No.	Agents	MIC (µg/mL)
Biofilm Formation
1	Curcumin solution in DMSO	64
2	Curcumin suspension in CMC	No inhibition
3	CSLNs	512
Mature Biofilms
1	Curcumin solution in DMSO	No inhibition
2	Curcumin suspension in CMC	No inhibition
3	CSLNs	2048

. The CSLNs inhibit biofilm formation at 512 µg/mL and the MIC against mature biofilm was found to be 2048 µg/mL.

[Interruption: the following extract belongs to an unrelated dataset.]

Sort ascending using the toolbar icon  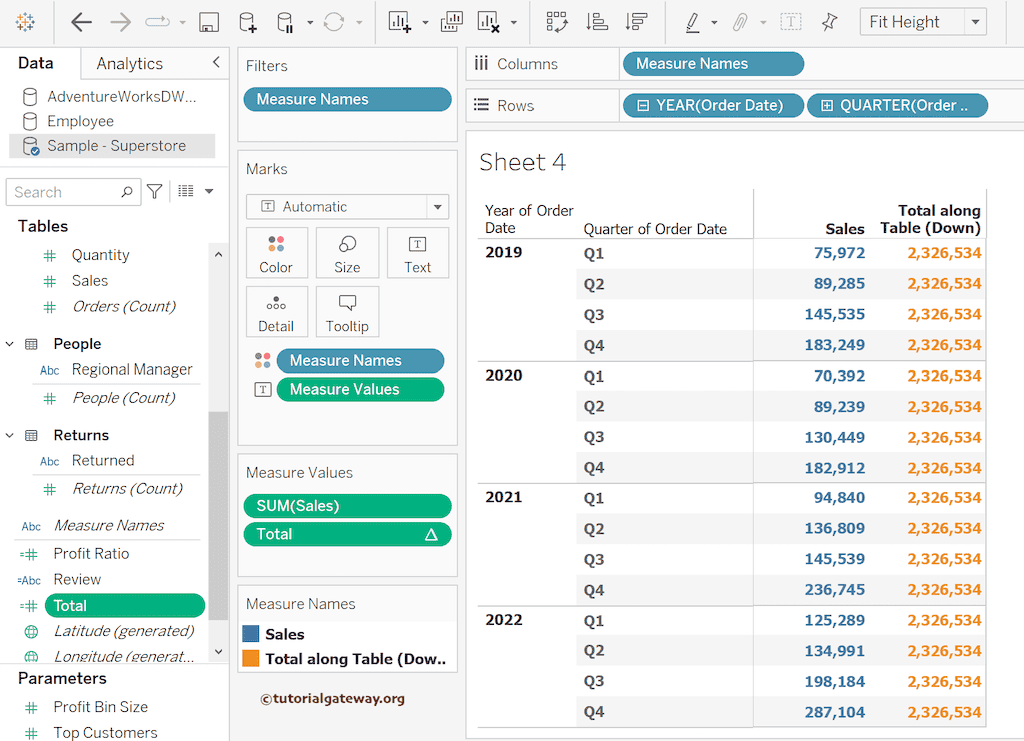point(596,22)

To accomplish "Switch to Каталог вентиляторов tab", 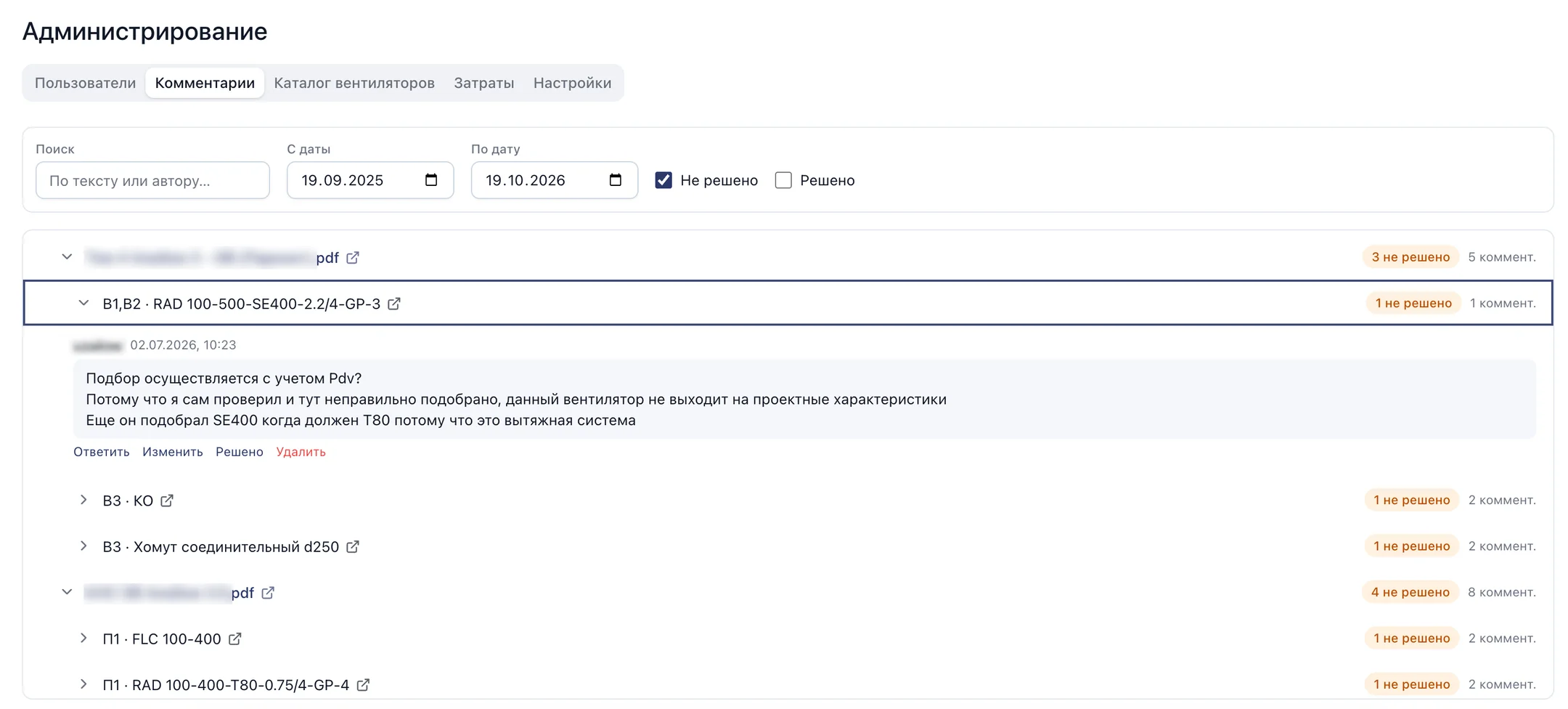I will [x=354, y=83].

Although curcumin solution in DMSO inhibited biofilm formation at 64 µg/mL, it did not show any effect against mature biofilms as curcumin was precipitated from its solution in DMSO at concentration above 256 µg/mL. Hence, the poor solubility of curcumin compromised its efficacy in the case of both curcumin suspension as well as curcumin solution in DMSO. However, as discussed earlier, the high solubility and nano size of CSLN allowed for its better interaction at the cell surface, resulting in its internalization into the microbial cytoplasm due to less spatial hindrance. Additionally, the nano size allows for a greater surface area to interact with the microorganisms or other biological components, resulting in better penetration and interaction with the biofilm matrix and higher uptake by the cells.

5. Conclusions

In the present study, solid lipid nanoparticles with/containing curcumin with a high payload (15%), without using any organic solvent, were prepared, and optimized to overcome issues such as low solubility and stability associated with curcumin, hampering its clinical translation. The CSLNs were found to be safe, stable, including photostable, and autoclavable (sterility is an important consideration for wound dressings), and resulted in the extended and controlled release of curcumin with significantly improved antibacterial activity. This is the first report establishing the effect of curcumin (CSLNs) on the disruption of mature biofilms of S. aureus an established skin pathogen. We demonstrated that CSLNs significantly accelerated wound closure by comprehensive healing which included downregulation of the inflammatory response and oxidative stress, expedited re-epithelialization, angiogenesis, and improved granulation tissue formation. This led to accelerated wound closure within a period of 11 days, while the other groups showed delayed healing. These results suggest that CSLNs are promising, particularly for wound healing activity because of their enhanced solubility, stability, and sustained release of curcumin.